Written task: Render every line of the items below as a Markdown table with the columns Number and Line, skipping blank lines.
··· Data for this task ···
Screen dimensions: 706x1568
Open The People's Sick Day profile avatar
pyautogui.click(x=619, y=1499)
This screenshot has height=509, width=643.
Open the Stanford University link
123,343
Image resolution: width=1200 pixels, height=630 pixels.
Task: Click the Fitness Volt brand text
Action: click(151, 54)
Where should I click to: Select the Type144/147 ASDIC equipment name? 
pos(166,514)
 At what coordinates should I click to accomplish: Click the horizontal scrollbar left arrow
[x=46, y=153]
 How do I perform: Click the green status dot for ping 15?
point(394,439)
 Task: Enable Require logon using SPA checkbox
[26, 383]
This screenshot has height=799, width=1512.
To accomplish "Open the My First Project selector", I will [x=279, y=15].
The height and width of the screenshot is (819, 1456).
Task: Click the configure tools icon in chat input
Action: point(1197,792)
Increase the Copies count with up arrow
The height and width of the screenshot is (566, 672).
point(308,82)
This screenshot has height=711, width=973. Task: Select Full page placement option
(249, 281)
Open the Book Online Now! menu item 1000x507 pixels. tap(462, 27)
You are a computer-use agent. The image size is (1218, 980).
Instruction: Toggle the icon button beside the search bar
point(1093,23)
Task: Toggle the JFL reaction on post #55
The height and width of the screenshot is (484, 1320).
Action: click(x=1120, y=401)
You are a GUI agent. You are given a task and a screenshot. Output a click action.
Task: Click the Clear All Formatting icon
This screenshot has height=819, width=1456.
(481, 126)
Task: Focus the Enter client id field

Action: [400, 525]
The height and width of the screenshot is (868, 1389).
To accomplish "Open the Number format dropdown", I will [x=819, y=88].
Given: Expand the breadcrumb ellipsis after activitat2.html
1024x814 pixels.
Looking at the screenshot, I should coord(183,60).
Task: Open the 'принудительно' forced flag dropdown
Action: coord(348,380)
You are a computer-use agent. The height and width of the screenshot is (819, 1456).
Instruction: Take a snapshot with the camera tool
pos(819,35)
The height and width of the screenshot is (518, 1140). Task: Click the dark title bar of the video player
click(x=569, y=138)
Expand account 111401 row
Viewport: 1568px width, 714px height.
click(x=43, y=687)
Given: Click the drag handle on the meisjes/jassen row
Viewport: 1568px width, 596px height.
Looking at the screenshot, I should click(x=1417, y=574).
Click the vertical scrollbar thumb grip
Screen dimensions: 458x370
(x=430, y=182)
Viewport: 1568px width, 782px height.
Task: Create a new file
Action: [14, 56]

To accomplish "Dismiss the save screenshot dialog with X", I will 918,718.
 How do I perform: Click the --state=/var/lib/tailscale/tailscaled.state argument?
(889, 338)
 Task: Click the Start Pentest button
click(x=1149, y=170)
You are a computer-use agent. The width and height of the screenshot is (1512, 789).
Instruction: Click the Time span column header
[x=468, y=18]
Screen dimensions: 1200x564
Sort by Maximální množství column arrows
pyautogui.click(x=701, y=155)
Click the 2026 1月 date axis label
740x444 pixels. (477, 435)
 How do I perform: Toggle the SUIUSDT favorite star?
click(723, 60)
···
Answer for the task:
| Number | Line |
|---|---|
| 1 | Screen dimensions: 706x1568 |
| 2 | Open The People's Sick Day profile avatar |
| 3 | pyautogui.click(x=619, y=1499) |
| 4 | This screenshot has height=509, width=643. |
| 5 | Open the Stanford University link |
| 6 | 123,343 |
| 7 | Image resolution: width=1200 pixels, height=630 pixels. |
| 8 | Task: Click the Fitness Volt brand text |
| 9 | Action: click(151, 54) |
| 10 | Where should I click to: Select the Type144/147 ASDIC equipment name?  |
| 11 | pos(166,514) |
| 12 |  At what coordinates should I click to accomplish: Click the horizontal scrollbar left arrow |
| 13 | [x=46, y=153] |
| 14 |  How do I perform: Click the green status dot for ping 15? |
| 15 | point(394,439) |
| 16 |  Task: Enable Require logon using SPA checkbox |
| 17 | [26, 383] |
| 18 | This screenshot has height=799, width=1512. |
| 19 | To accomplish "Open the My First Project selector", I will [x=279, y=15]. |
| 20 | The height and width of the screenshot is (819, 1456). |
| 21 | Task: Click the configure tools icon in chat input |
| 22 | Action: point(1197,792) |
| 23 | Increase the Copies count with up arrow |
| 24 | The height and width of the screenshot is (566, 672). |
| 25 | point(308,82) |
| 26 | This screenshot has height=711, width=973. Task: Select Full page placement option |
| 27 | (249, 281) |
| 28 | Open the Book Online Now! menu item 1000x507 pixels. tap(462, 27) |
| 29 | You are a computer-use agent. The image size is (1218, 980). |
| 30 | Instruction: Toggle the icon button beside the search bar |
| 31 | point(1093,23) |
| 32 | Task: Toggle the JFL reaction on post #55 |
| 33 | The height and width of the screenshot is (484, 1320). |
| 34 | Action: click(x=1120, y=401) |
| 35 | You are a GUI agent. You are given a task and a screenshot. Output a click action. |
| 36 | Task: Click the Clear All Formatting icon |
| 37 | This screenshot has height=819, width=1456. |
| 38 | (481, 126) |
| 39 | Task: Focus the Enter client id field |
| 40 | Action: [400, 525] |
| 41 | The height and width of the screenshot is (868, 1389). |
| 42 | To accomplish "Open the Number format dropdown", I will [x=819, y=88]. |
| 43 | Given: Expand the breadcrumb ellipsis after activitat2.html |
| 44 | 1024x814 pixels. |
| 45 | Looking at the screenshot, I should coord(183,60). |
| 46 | Task: Open the 'принудительно' forced flag dropdown |
| 47 | Action: coord(348,380) |
| 48 | You are a computer-use agent. The height and width of the screenshot is (819, 1456). |
| 49 | Instruction: Take a snapshot with the camera tool |
| 50 | pos(819,35) |
| 51 | The height and width of the screenshot is (518, 1140). Task: Click the dark title bar of the video player |
| 52 | click(x=569, y=138) |
| 53 | Expand account 111401 row |
| 54 | Viewport: 1568px width, 714px height. |
| 55 | click(x=43, y=687) |
| 56 | Given: Click the drag handle on the meisjes/jassen row |
| 57 | Viewport: 1568px width, 596px height. |
| 58 | Looking at the screenshot, I should click(x=1417, y=574). |
| 59 | Click the vertical scrollbar thumb grip |
| 60 | Screen dimensions: 458x370 |
| 61 | (x=430, y=182) |
| 62 | Viewport: 1568px width, 782px height. |
| 63 | Task: Create a new file |
| 64 | Action: [14, 56] |
| 65 | To accomplish "Dismiss the save screenshot dialog with X", I will 918,718. |
| 66 |  How do I perform: Click the --state=/var/lib/tailscale/tailscaled.state argument? |
| 67 | (889, 338) |
| 68 |  Task: Click the Start Pentest button |
| 69 | click(x=1149, y=170) |
| 70 | You are a computer-use agent. The width and height of the screenshot is (1512, 789). |
| 71 | Instruction: Click the Time span column header |
| 72 | [x=468, y=18] |
| 73 | Screen dimensions: 1200x564 |
| 74 | Sort by Maximální množství column arrows |
| 75 | pyautogui.click(x=701, y=155) |
| 76 | Click the 2026 1月 date axis label |
| 77 | 740x444 pixels. (477, 435) |
| 78 |  How do I perform: Toggle the SUIUSDT favorite star? |
| 79 | click(723, 60) |